In early summer 2018 Central Europe was affected by several severe thunderstorms, many producing large hail. One of the most severe storms struck the town of Črnomelj, Slovenia. Interestingly, this storm did not look more severe in the remote sensing data than other storms on the same day. The presentation will investigate its development and impact. In addition, the preconvective environment of this and other severe storms of the last summer will be investigated with the help of satellite sounding data.
Maria Putsay analyses different convective cells with Radar and lightning data.
Length: 50 minutes.
Detailed analyses of various types of storms using remote sensing (satellite, radar, lightning), in-situ and NWP data will be presented. Five cases for thunderstorms occurring in the Carpathian Basin were studied. We tracked the storms, to analyse the storms' temporal and spatial evolution and to see the possible relationships between lightning characteristics and severe convection development.
One frequent feature of supercell storms was that stronger lightning activity occurred in periods of mesocyclone intensification. This was probably also related to higher speed of updraft (or higher vertical acceleration) in these cases. Also in multicellular storms could be shown that the storm dynamics has major influence on the lightning activity (the number of lightning increased when signatures of strong convergence appeared in the Doppler radar velocity, though the radar reflectivity was not very high in that period).
Moist and conditionally unstable environments generally support development of severe storm with high electrification. However, some cases show that the storm’s dynamics and microphysics (e.g. distribution and type of the ice particle growth) can lead to large variability. For example, we found a case with tornadic thunderstorm, which exhibited much less lightning activity compared to other severe storms, despite of favourable environmental conditions concerning moisture or instability
Jean-Marc Moisselin presents the most recent developments of the NWCSAF convection products.
Length: 30 minutes.
Météo-France develops and contiuously upgrades CI (Convection Initiation) and RDT (Rapidly Developing Thunderstorm) products. Both have been developed in the framework of NWCSAF.
CI is a pixel-based product that provides the probability for a pixel to develop in thunderstorm.

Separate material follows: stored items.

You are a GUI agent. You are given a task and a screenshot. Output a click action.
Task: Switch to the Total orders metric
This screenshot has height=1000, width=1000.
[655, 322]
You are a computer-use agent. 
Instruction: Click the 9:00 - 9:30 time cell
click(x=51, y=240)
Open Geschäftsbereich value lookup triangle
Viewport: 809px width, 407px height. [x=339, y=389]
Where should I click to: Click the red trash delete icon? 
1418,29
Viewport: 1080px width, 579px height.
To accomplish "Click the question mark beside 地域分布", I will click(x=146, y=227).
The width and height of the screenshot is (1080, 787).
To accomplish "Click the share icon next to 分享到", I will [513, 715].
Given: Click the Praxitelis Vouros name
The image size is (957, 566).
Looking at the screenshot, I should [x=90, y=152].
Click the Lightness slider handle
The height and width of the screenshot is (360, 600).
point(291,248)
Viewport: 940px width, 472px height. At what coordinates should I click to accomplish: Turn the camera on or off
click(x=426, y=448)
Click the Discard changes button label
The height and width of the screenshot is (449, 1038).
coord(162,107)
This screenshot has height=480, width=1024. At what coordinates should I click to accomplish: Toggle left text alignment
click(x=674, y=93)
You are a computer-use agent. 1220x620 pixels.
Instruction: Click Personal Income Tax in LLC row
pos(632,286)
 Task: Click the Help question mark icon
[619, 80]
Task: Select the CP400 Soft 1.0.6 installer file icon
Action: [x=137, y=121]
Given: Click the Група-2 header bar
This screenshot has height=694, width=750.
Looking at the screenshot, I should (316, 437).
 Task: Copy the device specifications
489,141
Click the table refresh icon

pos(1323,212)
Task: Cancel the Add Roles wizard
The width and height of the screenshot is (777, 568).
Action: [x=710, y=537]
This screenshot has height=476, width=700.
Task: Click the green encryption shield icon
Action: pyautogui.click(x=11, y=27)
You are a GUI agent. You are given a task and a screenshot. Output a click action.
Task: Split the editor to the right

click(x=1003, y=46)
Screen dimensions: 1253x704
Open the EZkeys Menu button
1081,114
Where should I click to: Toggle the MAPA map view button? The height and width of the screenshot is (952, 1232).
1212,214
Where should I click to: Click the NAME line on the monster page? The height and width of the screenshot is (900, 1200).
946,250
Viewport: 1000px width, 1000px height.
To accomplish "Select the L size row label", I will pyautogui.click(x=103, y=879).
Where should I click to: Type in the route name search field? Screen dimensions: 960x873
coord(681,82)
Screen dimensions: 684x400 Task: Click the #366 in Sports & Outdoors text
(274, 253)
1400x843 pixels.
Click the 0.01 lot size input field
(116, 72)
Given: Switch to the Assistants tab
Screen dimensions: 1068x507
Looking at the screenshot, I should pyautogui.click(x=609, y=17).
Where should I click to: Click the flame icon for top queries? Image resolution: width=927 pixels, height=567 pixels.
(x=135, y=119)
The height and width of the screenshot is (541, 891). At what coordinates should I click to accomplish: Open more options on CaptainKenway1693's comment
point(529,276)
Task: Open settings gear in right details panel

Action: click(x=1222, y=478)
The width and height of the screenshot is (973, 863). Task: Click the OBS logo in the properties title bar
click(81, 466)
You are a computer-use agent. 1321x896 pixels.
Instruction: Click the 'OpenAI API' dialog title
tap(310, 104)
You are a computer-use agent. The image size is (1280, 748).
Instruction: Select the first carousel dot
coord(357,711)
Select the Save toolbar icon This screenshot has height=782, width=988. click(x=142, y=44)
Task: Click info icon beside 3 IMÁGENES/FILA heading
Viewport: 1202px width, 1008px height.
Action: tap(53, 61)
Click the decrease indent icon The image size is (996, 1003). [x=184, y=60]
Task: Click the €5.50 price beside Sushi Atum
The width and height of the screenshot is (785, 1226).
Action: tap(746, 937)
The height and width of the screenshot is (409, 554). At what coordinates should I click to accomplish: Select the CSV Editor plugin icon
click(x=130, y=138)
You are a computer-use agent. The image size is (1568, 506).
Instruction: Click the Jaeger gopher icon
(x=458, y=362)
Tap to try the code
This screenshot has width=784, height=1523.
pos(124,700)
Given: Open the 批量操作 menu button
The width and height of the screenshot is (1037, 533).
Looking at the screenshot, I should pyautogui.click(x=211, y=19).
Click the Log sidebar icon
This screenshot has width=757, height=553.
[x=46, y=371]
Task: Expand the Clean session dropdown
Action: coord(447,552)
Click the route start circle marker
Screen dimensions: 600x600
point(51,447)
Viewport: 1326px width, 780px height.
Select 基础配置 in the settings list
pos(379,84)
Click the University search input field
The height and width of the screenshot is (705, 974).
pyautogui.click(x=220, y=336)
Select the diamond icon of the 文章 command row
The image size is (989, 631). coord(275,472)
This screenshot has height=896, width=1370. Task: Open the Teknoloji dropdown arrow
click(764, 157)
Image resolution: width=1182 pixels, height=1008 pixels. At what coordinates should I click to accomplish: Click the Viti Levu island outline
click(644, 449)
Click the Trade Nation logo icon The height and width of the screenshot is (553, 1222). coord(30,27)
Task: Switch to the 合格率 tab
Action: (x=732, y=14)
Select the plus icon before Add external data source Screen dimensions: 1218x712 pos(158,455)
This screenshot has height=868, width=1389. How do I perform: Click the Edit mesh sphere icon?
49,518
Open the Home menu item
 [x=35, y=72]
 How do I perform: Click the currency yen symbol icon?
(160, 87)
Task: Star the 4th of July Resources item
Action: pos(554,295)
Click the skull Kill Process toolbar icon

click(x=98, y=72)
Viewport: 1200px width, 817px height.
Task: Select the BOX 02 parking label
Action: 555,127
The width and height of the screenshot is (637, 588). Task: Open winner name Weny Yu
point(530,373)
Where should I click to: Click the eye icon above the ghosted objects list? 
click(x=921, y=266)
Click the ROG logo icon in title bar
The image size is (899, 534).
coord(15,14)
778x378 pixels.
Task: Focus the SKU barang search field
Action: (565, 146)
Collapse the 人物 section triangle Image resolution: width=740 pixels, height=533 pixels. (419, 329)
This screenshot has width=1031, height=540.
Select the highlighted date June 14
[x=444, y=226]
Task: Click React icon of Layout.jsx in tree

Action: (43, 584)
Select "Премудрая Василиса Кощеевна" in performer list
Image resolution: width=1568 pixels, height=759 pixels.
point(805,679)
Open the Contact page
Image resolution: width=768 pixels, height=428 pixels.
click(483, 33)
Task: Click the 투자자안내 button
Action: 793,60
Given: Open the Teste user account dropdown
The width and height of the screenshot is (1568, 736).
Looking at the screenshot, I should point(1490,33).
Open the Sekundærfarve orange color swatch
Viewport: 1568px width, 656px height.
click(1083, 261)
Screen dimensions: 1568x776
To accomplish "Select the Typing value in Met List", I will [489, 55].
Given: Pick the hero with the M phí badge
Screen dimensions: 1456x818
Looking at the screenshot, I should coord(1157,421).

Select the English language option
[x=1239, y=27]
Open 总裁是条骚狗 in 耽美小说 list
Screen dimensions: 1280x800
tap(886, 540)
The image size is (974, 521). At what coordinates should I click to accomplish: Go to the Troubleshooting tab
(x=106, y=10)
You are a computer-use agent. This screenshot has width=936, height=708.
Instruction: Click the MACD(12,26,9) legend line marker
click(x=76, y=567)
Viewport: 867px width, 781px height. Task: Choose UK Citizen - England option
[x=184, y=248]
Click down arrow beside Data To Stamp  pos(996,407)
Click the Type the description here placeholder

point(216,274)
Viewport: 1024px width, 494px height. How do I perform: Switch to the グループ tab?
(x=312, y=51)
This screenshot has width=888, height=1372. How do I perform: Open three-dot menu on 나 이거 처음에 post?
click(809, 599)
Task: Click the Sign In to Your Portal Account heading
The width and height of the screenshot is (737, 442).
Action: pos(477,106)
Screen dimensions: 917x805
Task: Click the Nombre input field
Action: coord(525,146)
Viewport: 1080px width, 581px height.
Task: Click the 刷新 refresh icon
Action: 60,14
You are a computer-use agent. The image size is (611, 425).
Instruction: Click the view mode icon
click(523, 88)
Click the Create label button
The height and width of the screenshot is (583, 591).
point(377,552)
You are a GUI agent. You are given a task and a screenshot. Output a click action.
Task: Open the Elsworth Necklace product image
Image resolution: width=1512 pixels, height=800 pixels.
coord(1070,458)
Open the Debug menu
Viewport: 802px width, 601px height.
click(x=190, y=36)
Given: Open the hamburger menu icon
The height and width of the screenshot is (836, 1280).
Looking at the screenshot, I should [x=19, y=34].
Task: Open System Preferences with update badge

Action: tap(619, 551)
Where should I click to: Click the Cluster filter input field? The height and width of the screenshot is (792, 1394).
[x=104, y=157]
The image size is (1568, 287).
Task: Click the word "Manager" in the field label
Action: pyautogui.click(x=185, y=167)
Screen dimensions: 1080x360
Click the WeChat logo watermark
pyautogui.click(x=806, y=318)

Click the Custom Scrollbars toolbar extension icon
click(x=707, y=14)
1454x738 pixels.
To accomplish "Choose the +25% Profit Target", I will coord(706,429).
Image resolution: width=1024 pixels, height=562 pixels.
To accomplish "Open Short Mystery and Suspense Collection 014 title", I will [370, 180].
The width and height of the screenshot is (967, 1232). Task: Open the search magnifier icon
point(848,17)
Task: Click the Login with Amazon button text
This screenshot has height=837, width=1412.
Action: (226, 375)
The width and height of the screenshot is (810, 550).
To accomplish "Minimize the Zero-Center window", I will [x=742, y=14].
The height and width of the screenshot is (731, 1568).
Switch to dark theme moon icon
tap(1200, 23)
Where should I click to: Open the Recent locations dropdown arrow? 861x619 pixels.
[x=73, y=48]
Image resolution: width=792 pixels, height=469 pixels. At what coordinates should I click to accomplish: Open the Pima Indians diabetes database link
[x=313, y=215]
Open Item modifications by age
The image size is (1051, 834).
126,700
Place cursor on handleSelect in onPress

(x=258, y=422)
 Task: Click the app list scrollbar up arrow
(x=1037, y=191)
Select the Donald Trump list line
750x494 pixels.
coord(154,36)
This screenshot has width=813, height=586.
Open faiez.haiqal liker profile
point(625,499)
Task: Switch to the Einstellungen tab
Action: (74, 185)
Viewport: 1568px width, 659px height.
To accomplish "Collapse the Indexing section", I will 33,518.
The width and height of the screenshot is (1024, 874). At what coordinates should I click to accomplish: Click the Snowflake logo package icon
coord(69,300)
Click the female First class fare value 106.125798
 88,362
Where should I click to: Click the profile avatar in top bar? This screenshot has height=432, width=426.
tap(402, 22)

The last delivery, v2018, has reached the "pre-operational" status in Eumetsat sense thanks to new developments (e.g. use of microphysics), tuning and validation effort. RDT is an object-based product that aims to detect, track, characterize and forecast the convective cells. Version v2018, includes new features like lightning jumps detection and is highly flexible and configurable. Status is "operational". RDT is very useful for aviation end users.
Georg Pistotnik talks about how convective cells organise to single-cells, multi-cells and super-cells.
Length: 31 minutes.
According to their degree of organization, thunderstorms can conceptually be divided into single cells, multicells and supercells. Organized storms, in particular supercells, are responsible for the large majority of severe convective weather like large hail and damaging wind gusts. They are favored by high latent instability and/or strong vertical wind shear and exhibit characteristic behavior in radar and satellite data. For nowcasting purposes and timely weather warnings, it is therefore crucial to recognize organized and severe thunderstorms in remote sensing data. This presentation focuses on key properties of this distinction and illustrates some characteristic examples.